Puñalada matrera
A instancias del procurador general de la administración, Rigoberto González Montenegro, un grupo de personas se ha venido reuniendo discretamente, con el fin de analizar eventuales reformas a la Constitución vigente.
La ciudadanía es consciente que la actual Constitución Nacional, promulgada en 1972 por los militares con un remedo de parlamento títere, es imperante y debe ser reemplazada por un instrumento jurídico de corte democrático y acorde a las realidades del siglo XXI.
Lo intolerante es que se pretenda realizar una discusión en “petit comité”, a espaldas y a contravía de las grandes mayorías nacionales.
En 1943 nuestro más grande constitucionalista, el doctor José Dolores Moscote, proclamaba que “el país quiere la reforma para erradicar de la Constitución los gérmenes de vicios y corruptelas enquistados en la maquinaria gubernamental (…)”.

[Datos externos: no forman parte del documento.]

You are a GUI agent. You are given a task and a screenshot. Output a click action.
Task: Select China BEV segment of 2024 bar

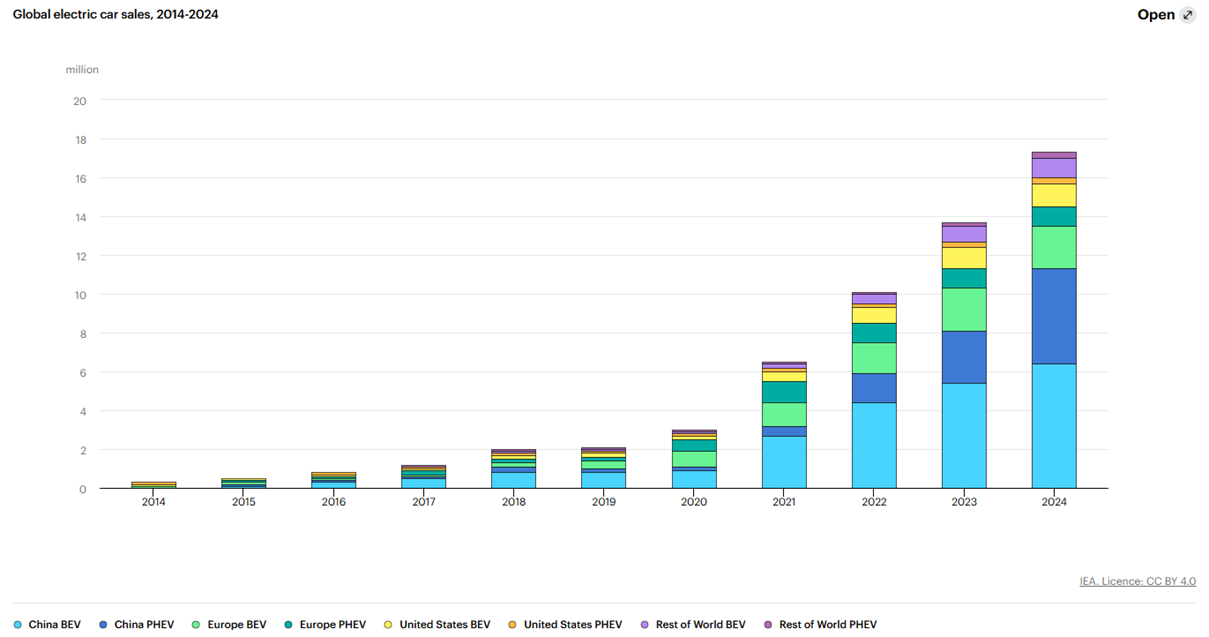click(1054, 425)
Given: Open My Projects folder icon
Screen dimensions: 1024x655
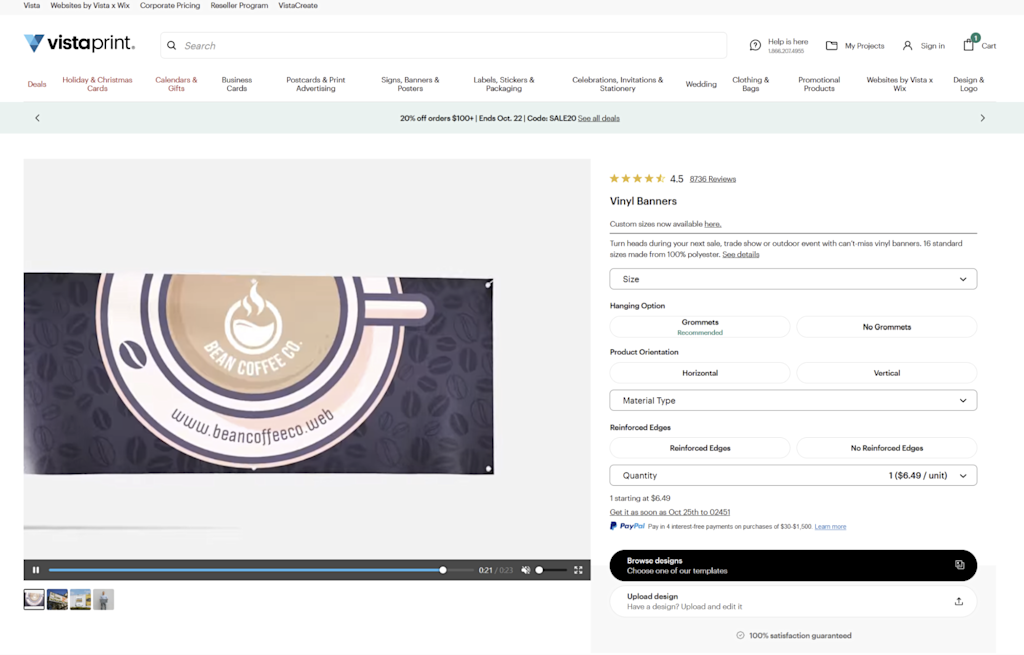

Durante la campaña electoral, el actual mandatario Juan Carlos Varela prometió una asamblea constituyente para reemplazar la vieja Carta, pero una vez en el poder, con olímpico desprecio a su propia promesa, escurrió el bulto diciendo que “no había condiciones” para llamar a una constituyente.
Empero, se están reuniendo un grupo de personas, para proponer reformas a la Constitución, ¿qué nueva puñalada matrera se prepara para asestarle al pueblo?
El país no quiere grupitos burocráticos decidiendo el destino nacional, quiere que Varela cumpla su promesa y llame a una asamblea constituyente para que los panameños discutamos democráticamente el contenido de la nueva carta fundamental.
Que no vengan con argucias de titiriteros a presentarnos un proyecto de reforma constitucional, que no ha sido discutido en un gran debate nacional, porque seguramente el pueblo rechazará en las calles semejante mamotreto antidemocrático.